Quelles émotions vous traversent pendant ce processus d’écriture ?
L’émotion qui règne, c’est la peur. Je la ressens 90 % du temps et c’est l’ennemi à abattre. C’est une peur de ne pas aller à l’endroit où on voudrait aller, de se décevoir soi-même, de ne pas réussir à attraper la note juste. Cela dit, quand on arrive à la saisir, que ce soit pour une scène ou un bout de dialogue, ce sont des moments d’extase purs et ça vaut les 90 % de peur et de tétanie.
Quelles libertés vous accordez-vous pendant le tournage ?
Je crois en la préparation la plus précise et la plus solide. Avant un film, je fais un découpage entier, je le revois, je le décline en plusieurs versions et j’en parle aussi avec mon chef opérateur et ma première assistante. Tous les jours, quand j’arrive sur le plateau, j’ai ce découpage en main. Je sais exactement quelles sont mes intentions. Et en même temps, il y a une part d’abstrait, car ce document est conçu avant même d’avoir trouvé les décors, avant de savoir si on peut installer une grue à tel endroit, etc. Chaque jour, je relis mon découpage, je me rappelle du mouvement que je voulais insuffler aux scènes et parfois, finalement, je me dis : « Non, ça ne marche pas tout à fait. » Une fois qu’on pose la caméra là, ça tombe totalement à plat. Ce mouvement, ce n’est pas exactement juste.

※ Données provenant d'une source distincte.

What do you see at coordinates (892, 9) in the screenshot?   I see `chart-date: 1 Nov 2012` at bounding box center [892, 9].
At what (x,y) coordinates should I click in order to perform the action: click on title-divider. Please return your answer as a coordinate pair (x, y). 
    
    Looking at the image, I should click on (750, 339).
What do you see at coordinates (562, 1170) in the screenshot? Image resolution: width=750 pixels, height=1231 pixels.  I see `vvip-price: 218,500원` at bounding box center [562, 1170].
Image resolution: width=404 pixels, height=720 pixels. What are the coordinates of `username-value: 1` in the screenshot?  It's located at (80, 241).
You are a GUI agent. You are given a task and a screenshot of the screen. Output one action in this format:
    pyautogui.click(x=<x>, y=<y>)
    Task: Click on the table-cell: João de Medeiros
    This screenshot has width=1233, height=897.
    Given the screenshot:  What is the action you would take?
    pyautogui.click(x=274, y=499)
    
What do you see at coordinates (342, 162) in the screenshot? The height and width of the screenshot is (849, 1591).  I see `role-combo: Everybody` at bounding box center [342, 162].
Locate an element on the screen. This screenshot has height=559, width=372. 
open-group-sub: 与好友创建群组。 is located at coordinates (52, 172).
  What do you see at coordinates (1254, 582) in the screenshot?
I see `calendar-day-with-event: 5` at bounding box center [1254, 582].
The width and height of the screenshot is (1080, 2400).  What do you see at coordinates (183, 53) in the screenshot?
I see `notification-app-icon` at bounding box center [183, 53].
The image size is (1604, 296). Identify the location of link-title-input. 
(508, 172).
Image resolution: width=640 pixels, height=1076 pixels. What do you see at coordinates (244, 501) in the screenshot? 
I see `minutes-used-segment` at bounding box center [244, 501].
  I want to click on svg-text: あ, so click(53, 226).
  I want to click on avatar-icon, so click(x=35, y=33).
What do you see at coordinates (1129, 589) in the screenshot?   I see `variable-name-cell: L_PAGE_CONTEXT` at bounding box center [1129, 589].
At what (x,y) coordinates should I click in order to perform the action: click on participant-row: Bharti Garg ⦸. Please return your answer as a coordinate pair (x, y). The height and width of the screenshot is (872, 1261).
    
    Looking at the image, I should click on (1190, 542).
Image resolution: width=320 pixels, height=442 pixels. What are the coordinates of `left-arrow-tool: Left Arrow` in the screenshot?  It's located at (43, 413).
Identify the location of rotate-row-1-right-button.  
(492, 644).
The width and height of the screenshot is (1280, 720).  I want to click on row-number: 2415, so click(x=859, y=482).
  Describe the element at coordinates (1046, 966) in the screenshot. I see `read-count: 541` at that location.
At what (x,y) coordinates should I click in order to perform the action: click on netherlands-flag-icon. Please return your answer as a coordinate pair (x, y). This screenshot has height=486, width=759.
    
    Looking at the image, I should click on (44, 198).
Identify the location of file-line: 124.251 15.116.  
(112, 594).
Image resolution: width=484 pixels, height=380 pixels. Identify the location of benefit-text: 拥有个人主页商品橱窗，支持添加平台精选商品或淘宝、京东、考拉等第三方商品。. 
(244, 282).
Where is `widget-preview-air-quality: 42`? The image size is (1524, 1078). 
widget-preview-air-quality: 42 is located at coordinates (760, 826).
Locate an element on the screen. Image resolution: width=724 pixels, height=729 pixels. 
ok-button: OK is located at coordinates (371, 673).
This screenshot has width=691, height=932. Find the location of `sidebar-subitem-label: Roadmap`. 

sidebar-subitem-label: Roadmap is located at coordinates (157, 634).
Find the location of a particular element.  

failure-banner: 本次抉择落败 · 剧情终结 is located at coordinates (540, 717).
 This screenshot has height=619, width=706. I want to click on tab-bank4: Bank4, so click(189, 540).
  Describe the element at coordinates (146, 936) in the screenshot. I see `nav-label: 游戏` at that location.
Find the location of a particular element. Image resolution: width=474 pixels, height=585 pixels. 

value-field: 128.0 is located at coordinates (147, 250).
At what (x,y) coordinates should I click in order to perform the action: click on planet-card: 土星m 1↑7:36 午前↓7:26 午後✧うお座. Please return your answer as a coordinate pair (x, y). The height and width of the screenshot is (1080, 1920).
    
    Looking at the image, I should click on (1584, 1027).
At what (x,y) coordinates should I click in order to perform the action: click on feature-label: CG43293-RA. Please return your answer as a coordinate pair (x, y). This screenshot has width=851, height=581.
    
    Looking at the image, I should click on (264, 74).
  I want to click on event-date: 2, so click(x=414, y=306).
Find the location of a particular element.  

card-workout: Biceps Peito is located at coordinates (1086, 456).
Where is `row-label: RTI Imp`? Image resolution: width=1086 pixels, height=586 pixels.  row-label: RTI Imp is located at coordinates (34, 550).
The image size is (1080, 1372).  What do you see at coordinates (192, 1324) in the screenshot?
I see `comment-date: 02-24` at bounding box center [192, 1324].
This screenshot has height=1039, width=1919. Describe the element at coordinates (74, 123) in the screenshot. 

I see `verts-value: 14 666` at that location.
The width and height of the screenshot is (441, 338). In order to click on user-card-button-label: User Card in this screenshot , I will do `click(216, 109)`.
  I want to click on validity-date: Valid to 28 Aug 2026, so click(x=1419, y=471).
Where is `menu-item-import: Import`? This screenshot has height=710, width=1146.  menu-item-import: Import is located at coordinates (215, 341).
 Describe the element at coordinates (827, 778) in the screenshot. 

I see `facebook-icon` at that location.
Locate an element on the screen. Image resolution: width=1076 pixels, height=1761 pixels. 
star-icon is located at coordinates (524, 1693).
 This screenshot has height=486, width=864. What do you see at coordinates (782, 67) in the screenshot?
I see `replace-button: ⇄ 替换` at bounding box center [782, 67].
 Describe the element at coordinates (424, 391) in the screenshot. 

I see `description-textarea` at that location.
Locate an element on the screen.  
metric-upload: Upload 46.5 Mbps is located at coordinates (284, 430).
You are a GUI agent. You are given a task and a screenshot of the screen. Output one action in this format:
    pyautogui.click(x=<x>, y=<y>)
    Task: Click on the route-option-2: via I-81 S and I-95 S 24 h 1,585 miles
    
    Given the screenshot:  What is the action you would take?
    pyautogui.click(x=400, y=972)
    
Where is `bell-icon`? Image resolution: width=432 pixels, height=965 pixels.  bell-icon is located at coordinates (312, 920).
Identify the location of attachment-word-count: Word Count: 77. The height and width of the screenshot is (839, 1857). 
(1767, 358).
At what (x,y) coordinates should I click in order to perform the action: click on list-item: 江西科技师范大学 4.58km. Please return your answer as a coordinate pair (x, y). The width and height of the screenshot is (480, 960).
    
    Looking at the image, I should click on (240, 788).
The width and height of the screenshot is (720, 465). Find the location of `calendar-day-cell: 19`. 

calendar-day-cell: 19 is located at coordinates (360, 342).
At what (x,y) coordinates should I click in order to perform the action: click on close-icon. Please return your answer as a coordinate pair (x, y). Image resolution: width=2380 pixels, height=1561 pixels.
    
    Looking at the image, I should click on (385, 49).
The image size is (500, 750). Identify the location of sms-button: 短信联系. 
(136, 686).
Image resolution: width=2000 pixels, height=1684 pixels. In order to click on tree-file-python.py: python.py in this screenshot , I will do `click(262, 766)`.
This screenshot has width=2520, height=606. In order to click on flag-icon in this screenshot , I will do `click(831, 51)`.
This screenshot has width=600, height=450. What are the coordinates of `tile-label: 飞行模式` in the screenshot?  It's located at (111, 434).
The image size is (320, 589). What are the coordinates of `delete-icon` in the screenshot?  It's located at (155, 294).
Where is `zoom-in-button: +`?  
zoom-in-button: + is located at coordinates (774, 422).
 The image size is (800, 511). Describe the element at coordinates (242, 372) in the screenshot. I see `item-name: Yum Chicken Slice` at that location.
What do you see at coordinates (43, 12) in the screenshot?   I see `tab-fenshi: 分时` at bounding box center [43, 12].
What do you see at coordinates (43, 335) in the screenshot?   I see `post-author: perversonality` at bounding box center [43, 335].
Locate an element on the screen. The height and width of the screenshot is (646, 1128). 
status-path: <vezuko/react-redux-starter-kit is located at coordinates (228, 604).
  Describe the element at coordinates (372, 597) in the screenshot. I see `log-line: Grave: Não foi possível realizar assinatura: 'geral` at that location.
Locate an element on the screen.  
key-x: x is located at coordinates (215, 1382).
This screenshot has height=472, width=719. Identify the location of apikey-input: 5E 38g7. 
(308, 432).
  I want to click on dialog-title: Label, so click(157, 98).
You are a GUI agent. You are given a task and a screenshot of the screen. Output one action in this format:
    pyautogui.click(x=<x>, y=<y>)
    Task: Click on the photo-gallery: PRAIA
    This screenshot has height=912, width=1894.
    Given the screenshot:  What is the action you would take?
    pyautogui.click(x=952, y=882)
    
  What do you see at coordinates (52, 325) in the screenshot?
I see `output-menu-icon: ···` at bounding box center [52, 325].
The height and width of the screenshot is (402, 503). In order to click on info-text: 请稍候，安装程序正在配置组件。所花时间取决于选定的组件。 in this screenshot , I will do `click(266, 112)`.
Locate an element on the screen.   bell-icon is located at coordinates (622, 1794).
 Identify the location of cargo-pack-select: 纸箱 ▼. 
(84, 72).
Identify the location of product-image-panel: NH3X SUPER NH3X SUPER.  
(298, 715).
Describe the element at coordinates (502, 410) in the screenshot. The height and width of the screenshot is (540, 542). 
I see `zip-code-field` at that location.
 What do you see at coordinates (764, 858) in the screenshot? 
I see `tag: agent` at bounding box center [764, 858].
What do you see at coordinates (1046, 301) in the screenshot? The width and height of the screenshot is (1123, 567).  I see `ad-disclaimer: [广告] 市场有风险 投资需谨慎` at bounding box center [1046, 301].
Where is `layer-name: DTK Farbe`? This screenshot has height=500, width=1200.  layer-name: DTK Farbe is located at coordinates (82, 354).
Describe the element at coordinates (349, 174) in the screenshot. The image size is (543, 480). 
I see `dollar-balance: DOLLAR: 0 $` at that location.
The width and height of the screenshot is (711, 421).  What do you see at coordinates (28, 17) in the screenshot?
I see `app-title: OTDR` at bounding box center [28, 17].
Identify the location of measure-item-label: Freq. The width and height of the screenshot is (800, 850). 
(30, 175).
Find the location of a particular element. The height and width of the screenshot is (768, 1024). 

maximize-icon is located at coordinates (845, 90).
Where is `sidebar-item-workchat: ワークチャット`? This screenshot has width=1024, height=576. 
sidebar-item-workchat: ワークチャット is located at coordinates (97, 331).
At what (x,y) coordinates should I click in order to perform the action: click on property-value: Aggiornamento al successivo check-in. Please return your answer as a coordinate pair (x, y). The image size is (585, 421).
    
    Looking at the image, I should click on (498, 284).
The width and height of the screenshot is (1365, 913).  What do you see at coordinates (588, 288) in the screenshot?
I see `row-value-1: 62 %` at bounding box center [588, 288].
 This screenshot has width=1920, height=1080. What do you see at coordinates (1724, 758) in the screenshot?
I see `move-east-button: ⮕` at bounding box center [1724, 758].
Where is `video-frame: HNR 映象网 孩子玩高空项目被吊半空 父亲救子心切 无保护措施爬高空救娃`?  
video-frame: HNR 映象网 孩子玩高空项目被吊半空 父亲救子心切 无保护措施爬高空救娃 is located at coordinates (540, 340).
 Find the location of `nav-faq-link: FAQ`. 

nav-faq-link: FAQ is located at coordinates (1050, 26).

“ Plus on a une colonne vertébrale solide et plus il est facile de rebondir et de s'adapter à la réalité du plateau. ”
Et évidemment, des intuitions que je n’ai pas eues à l’écriture surgissent sur le tournage.
Avez-vous des obsessions, des règles spécifiques en montage ?
En montage, je suis très instinctive. C’est là encore une histoire de colonne vertébrale. Mon monteur me dit que j’écris « monté ». Dans le scénario, il y a déjà la manière dont les scènes finissent, les transitions… Il y a cette colonne vertébrale mais, quand je suis en salle de montage, mes intuitions et mes émotions priment. Je suis quelqu’un de très impatient. J’ai vraiment cette folie où je me dis : « Est ce qu’on se fait chier ? » J’ai donc tendance à énormément couper. Il est arrivé que mon monteur me dise : « Bon, Julia, attends deux secondes. On a besoin de respirer un peu. » Et heureusement qu’il est là pour me le rappeler. Mais il est vrai que j’ai une obsession de l’attention, parce que sans elle, il n’y a pas d’émotion.
Qu’a changé la Palme d’or pour Titane dans votre rapport à l’industrie cinématographique ?
C’est difficile à intégrer. Ça n’a rien changé puisque je continue à faire les choses de la même manière que je le faisais avant, mais d’un pur point de vue de la production, si on met de côté l’aspect artistique, ça rend les choses plus simples au sein de l’industrie.
Et pour le financement de films de genre en général ?
Cet espoir, je le nourris depuis longtemps. Je ne sais pas si plus de films de genre sont produits. Ce qui est sûr, c’est que je me bats et me battrai toujours pour qu’on comprenne qu’il n’y a pas de sous cinéma. Il n’y a pas de raison de mépriser une fabrication plus qu’une autre. Le genre, c’est un eldorado, en France particulièrement. Aux États-Unis, en Scandinavie ou en Corée du Sud, c’est très reconnu et respecté, au même titre que le drame ou la comédie. En France, il y a encore un boulevard qu’il serait intéressant d’investir.
“ Derrière le genre, il y a une vraie expression artistique. Ce n’est pas juste de l'entertainment. ”
Le genre, l’horreur surtout, recèle tellement de jeux de symboles que, en tant que metteur en scène, quand on veut s’exprimer à travers la technique, ça donne lieu à des plans incroyables. Ils vont chercher dans l’inconscient du spectateur, ce qui est extrêmement important pour moi.